## EXERCISE DIRECTIONS
Take the line that contains "Where should I" and every line below it to the end of the entries, and give them again exactly, leaving out any pictures.

## Stored records
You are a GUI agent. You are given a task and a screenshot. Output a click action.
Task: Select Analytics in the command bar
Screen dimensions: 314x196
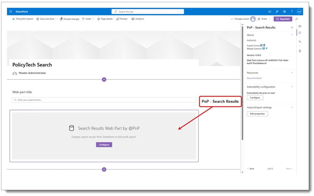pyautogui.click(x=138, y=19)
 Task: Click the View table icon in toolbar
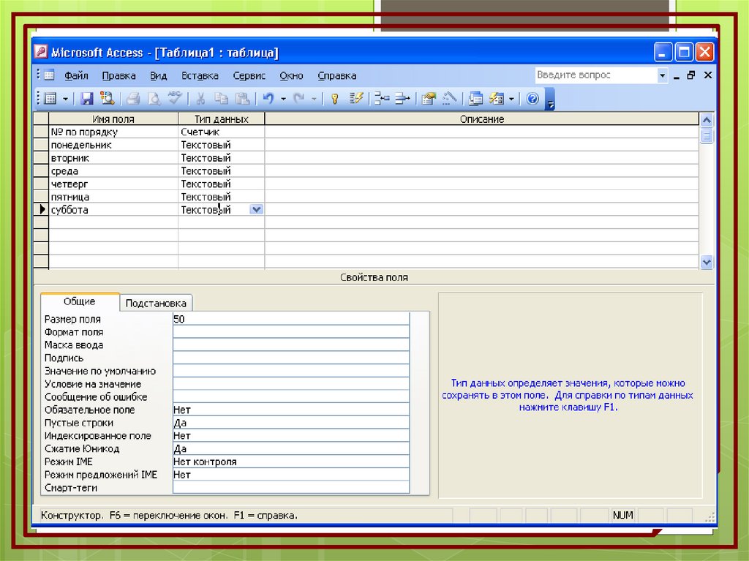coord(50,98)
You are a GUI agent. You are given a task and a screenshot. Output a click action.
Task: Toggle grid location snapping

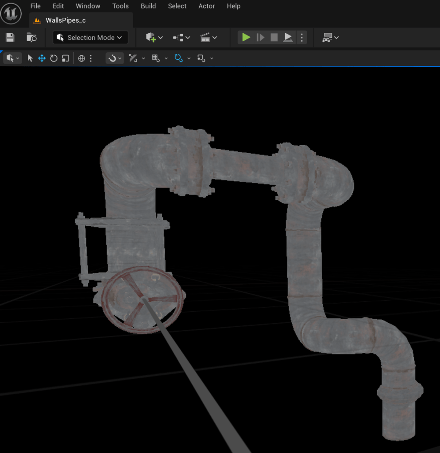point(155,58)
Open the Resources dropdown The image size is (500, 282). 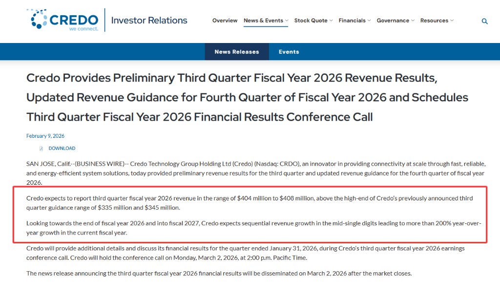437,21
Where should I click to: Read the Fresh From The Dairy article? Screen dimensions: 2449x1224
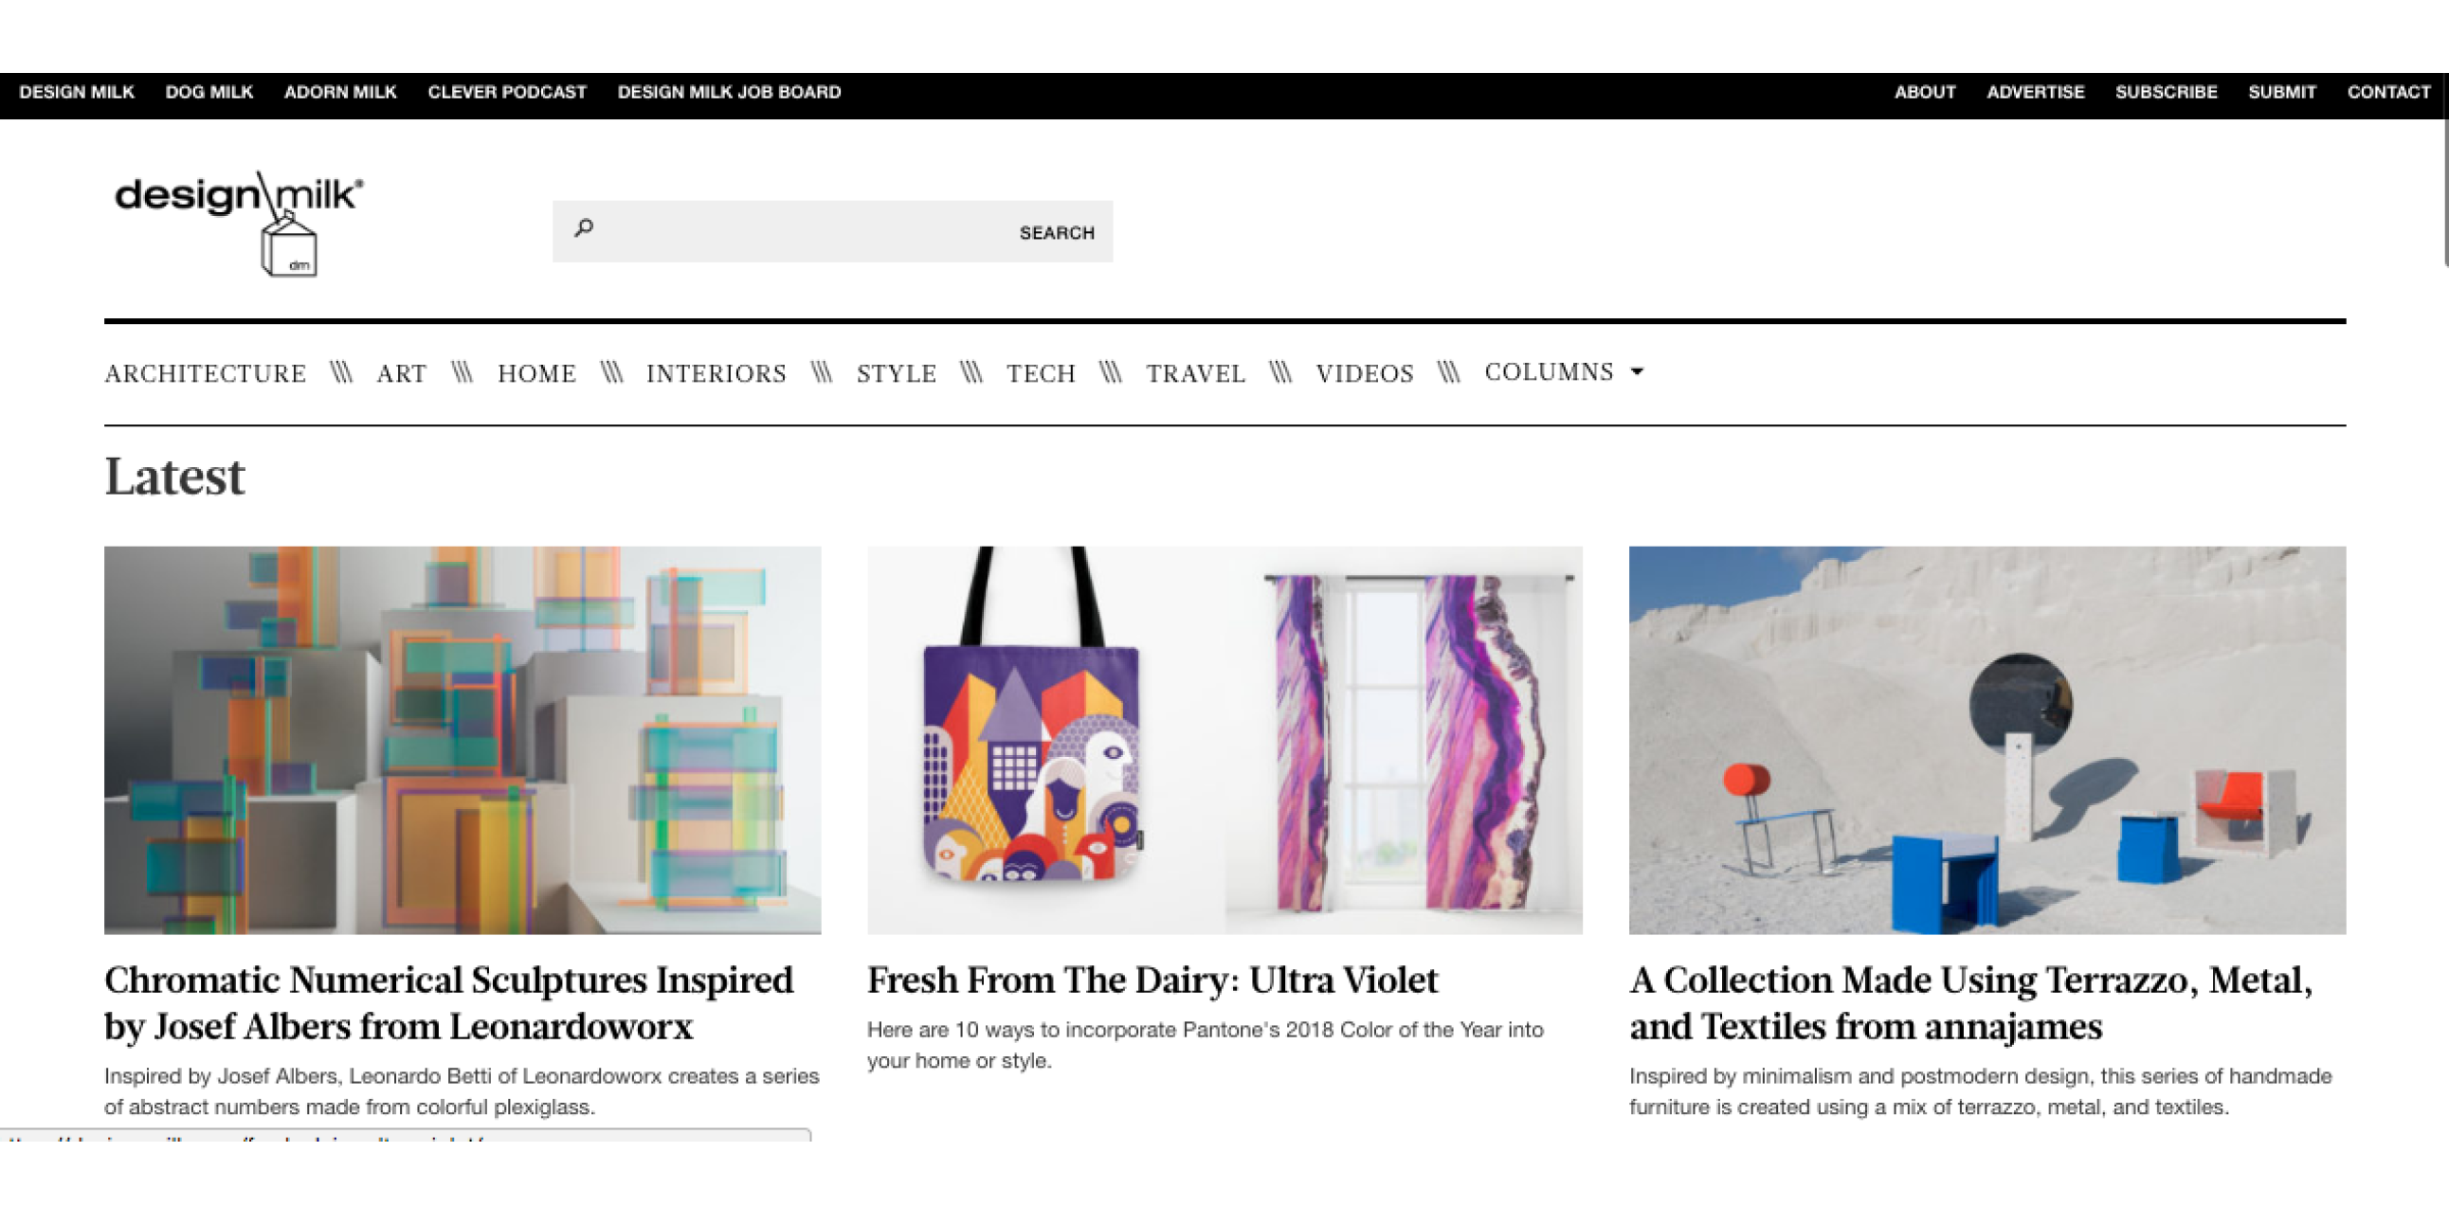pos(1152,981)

## WRITTEN REPLY
Where should I click to: Read the Fresh From The Dairy article? Screen dimensions: 2449x1224
pos(1152,981)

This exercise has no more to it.